• Research from University College Cork found that a high fat, high sugar diet early in life caused lasting changes in feeding behaviour and brain pathways in a mouse model, even after the diet stopped and body weight normalised.
  • The study also found that targeting the gut microbiome, using a specific Bifidobacterium strain or prebiotic fibres, helped prevent these long term effects when given across life.
  • While this is early stage evidence in animals, it adds weight to concerns that childhood food environments can shape later appetite and preferences.

A study from University College Cork suggests that what is eaten early in life may influence appetite and food choices much later on, even when weight appears to recover.

The work, published in Nature Communications, used a preclinical mouse model to explore how early exposure to a high fat, high sugar diet affects feeding behaviour and the brain systems that regulate appetite.

The researchers found that early exposure to an unhealthy diet led to persistent changes in how the animals ate in adulthood.
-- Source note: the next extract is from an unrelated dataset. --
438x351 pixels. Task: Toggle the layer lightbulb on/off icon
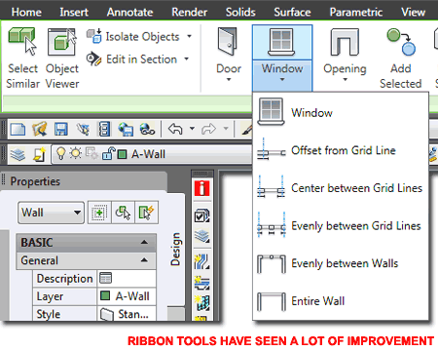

Importantly, these changes could remain even after the high fat, high sugar diet was stopped and body weight returned to normal. That matters because it suggests some effects may be hidden if we only look at weight as the outcome.

The team linked these behavioural changes to lasting disruption in the hypothalamus, a brain region that plays a key role in appetite control and energy balance.

In other words, the study suggests that early diet can influence the wiring and signalling that help regulate hunger and satiety.

The study also explored whether the gut microbiome could be part of the solution. The researchers tested microbiota targeted approaches across the animals’ lifespan.

One approach used a specific beneficial bacterial strain, Bifidobacterium longum APC1472. Another approach used prebiotic fibres, fructo oligosaccharides and galacto oligosaccharides, often shortened to FOS and GOS.

These fibres are naturally present in foods such as onions, garlic, leeks, asparagus, and bananas, and they are also common in fortified foods and prebiotic supplements.

Both approaches helped counteract the long term effects of early unhealthy diet on later feeding behaviour, although they appeared to work differently.

The bacterial strain produced marked improvements while only modestly shifting the overall microbiome profile, suggesting a more targeted effect.

The prebiotic fibre combination drove broader changes in the gut microbiome.

The researchers argue that supporting the gut microbiota from early life could help maintain healthier food related behaviours later on.

They also note the reality of modern childhood environments, where energy dense, nutrient poor foods are widely available and often built into routines and rewards.

This study is not proof of what happens in children because it is based on animals, but it strengthens the case for making healthier foods the default option early in life and for taking the gut microbiome seriously as a potential lever for future prevention strategies.